Sumário: 72.1. Introdução – 72.2. Cabimento – 72.3. Legitimidade – 72.4. Procedimento – 72.5. Embargo extrajudicial.

72.1. INTRODUÇÃO

A pretensão buscada pela ação de nunciação de obra nova, com procedimento previsto nos arts. 934 a 940 do CPC, é tutelada desde a época do Direito Romano, tendo sido mantida nas Ordenações Portuguesas, nas legislações pátrias e finalmente no atual Código de Processo Civil. A ação de nunciação de obra nova é ação de conhecimento pela qual se busca evitar o abuso do direito de construir, proporcionando ao autor a tutela de relações jurídicas de vizinhança, condomínio ou administrativas.

Conforme ensina a melhor doutrina, trata-se de tutela inibitória1, por meio da qual o autor pretende evitar que uma obra seja iniciada ou continue a ser executada, o que preventivamente protegerá os seus interesses. No Capítulo 1, item 1.8.2, foi amplamente desenvolvido o tema da tutela inibitória, sendo que as principais conclusões são aplicáveis à ação de nunciação de obra nova, de forma que basta ao autor provar a existência de um ato contrário ao Direito (ato ilícito), independentemente de culpa do réu ou de dano – real ou provável – suportado pelo autor2.

Apesar da natureza inibitória da tutela buscada pela ação de nunciação de obra nova, não existe qualquer empecilho legal para que o autor cumule ao pedido inibitório um pedido de indenização por perdas e danos já suportados, o que é bastante comum quando a obra já se iniciou e gerou consequências danosas ao autor3. Como visto no Capítulo 1, item 1.8.2, as tutelas inibitória e reparatória têm diferentes elementos, mas são cumuláveis num mesmo processo. A vedação à cumulação entre pedido de procedimento especial (nunciação de obra nova) e pedido de procedimento comum (indenização em perdas e danos) é superada pela expressa previsão do art. 936, III, do CPC.

72.2. CABIMENTO

O cabimento desse procedimento especial pressupõe a existência de uma “obra nova” que será denunciada ao juízo pelo interessado. Segundo a melhor doutrina, o termo “obra” deve ser interpretado de forma ampla, incluindo edificação, demolição, terraplanagem, sondagem, escavação, compactação do solo, aterro, desterro, colocação de cano, fornos, extração de minérios, de cascalho, de areia; plantação, construção subterrânea, fosso, aqueduto, ponte, viaduto, canal, muro, cerca, perfuração, estaqueamento e assemelhados4.
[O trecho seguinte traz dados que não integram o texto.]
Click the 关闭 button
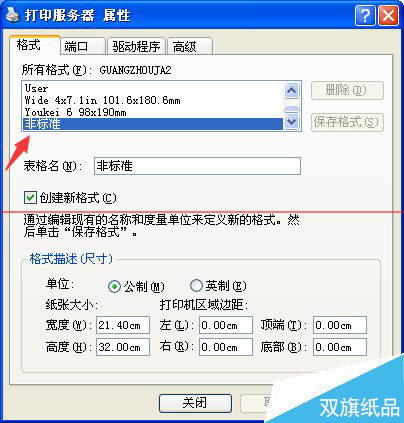 click(195, 403)
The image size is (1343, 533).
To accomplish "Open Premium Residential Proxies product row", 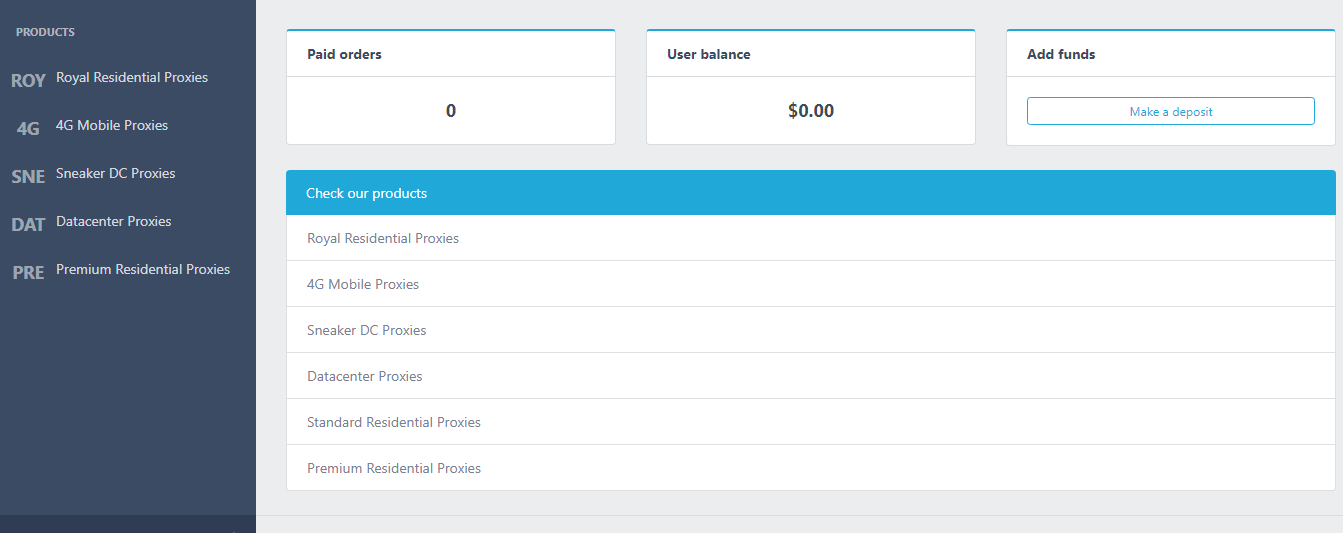I will pyautogui.click(x=394, y=468).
Para ser juridicamente considerada nova, a obra deve alterar o estado de coisa anteriormente existente, sendo cabível a ação ora analisada desde o momento em que existirem fatos que exteriorizem a realização de uma obra até o seu encerramento. Como se nota, é cabível a ação de nunciação de obra nova antes mesmo de esta ter sido efetivamente iniciada, cabendo ao autor demonstrar que a mesma está na iminência de começar (p. ex., transporte para o local de material de construção, preparação de canteiros, existência de veículos próprios da construção civil no local, como tratores e escavadeiras5).

Entende a melhor doutrina que meras conclusões estéticas, tais como a pintura6 ou colocação de objetos com mero propósito decorativo, não impedem a conclusão de que a obra já tenha sido concluída7. Registre-se, entretanto, interessante entendimento pelo cabimento da ação de nunciação de obra nova mesmo nessas circunstâncias, desde que justamente da execução de um detalhe final decorra a infração, como na hipótese de realização de acabamento com um produto proibido8.

Caso a parte ingresse com a ação de nunciação de obra nova antes do início da obra não haverá interesse de agir em razão da falta de necessidade da intervenção jurisdicional, devendo ser o processo extinto sem a resolução de mérito (art. 267, IV, do CPC). Por outro lado, caso a parte ingresse com a ação depois de já encerrada a obra, não haverá interesse de agir em razão da falta de adequação, o que em tese leva o processo à extinção por sentença terminativa, mas tratando-se apenas de uma inadequação procedimental, admitir-se-á a emenda da petição inicial, como analisado no Capítulo 3, item 3.2.3.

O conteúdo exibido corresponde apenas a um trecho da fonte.